Local twitter today was triggered with someone tweeting – ‘Social distancing in this country is a matter of privilege’. Probably, the intention was to communicate how small and cramped living spaces are not ideal for keeping physical distance from one another. Or perhaps it was about less privileged people finding it hard to stay off-work and spend several days inside their homes well stocked with food and essential supplies. Either way, the thought that social distancing is linked with privilege implies poor comprehension. There are obvious limitations to suggested practices. The fact that we have to work with limitations on our resources and access that our situations can get us, is definitely better known to Indians than others. Yet, it seems now is the time to fuss about the social first and emergency response later.
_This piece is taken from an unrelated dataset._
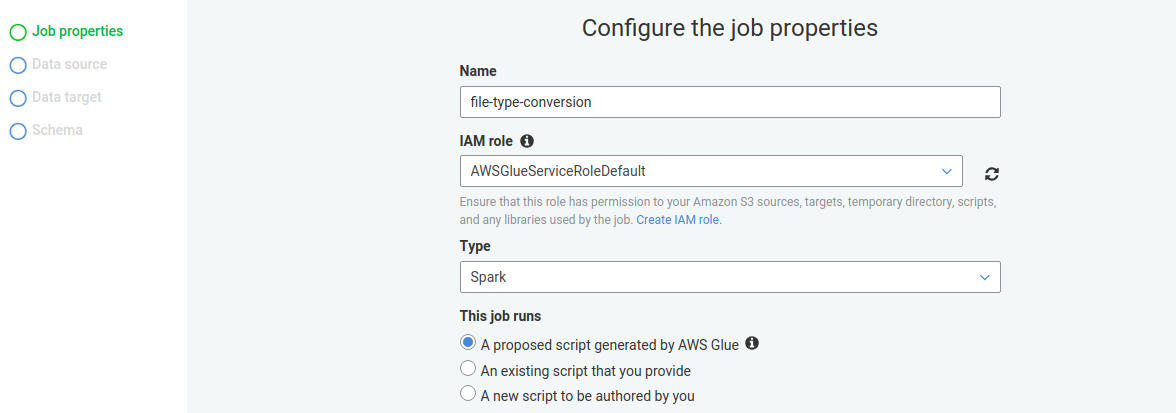Viewport: 1176px width, 413px height.
Task: Click the job Name input field
Action: (x=729, y=102)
It has been twenty one days since I was injured badly on my right leg and nearly immobilized for all these days. Most of my friends say that it couldn’t have been a better time to have had this injury. I cannot walk without using support. It will be weeks before the right leg can share the weight of my body. To think of it as a better time to spend time recovering from an injury is perhaps an acknowledgement to our worries about how much we might miss out in the world if we were forced to sit in and life outside went about as usual.
I spent the rest of the day reading a thick collection of Nadine Gordimer’s writings – ‘Telling Times: Writing and Living 1950-2008’. Even as I write these notes at the end of each day of lockdown, I encounter familiar old questions that have often stalked – why do I write? For whom do I write? The stock answer I have is that writing is self-serving. In one of her essays, Gordimer addresses a similar subject, though her concerns are significantly broader. It is understandable because of her engagement with the world and with a lifetime as a writer. She writes –
Whether we like it or not, we can be ‘read’ only by readers who share terms of reference formed in us by our education – not merely academic but in the broadest sense of life experience: our political, economic, social and emotional concepts, and our values derived from these: our cultural background. It remains true even of those who have put great distances between themselves and the inducted values of childhood: who have changed countries, convictions, ways of life, languages.
She examines the matter of readership and material that readers consume, affirm and hold as valid. There is a broader dynamic there and in this essay she explores this. It feels relevant to these times as much, considering the kind of opinions and news that we are all busy sharing with each other and holding as truth.
I have often wondered if there can ever be a citizen of the world. One who is rooted in the local and yet identifies and partakes in values that transcend the local. She writes about this ‘citizenship of the world’ as this –
Citizenship of the world is merely another acculturation, with its set of givens which may derive from many cultures yet in combination becomes something that is not any of them.
Her essays are a rich field of references and expositions on ideas of thinkers and personalities who were respected and valued during her times. That is partly the appeal besides offering these fascinating and helpful insights about life, living and purpose.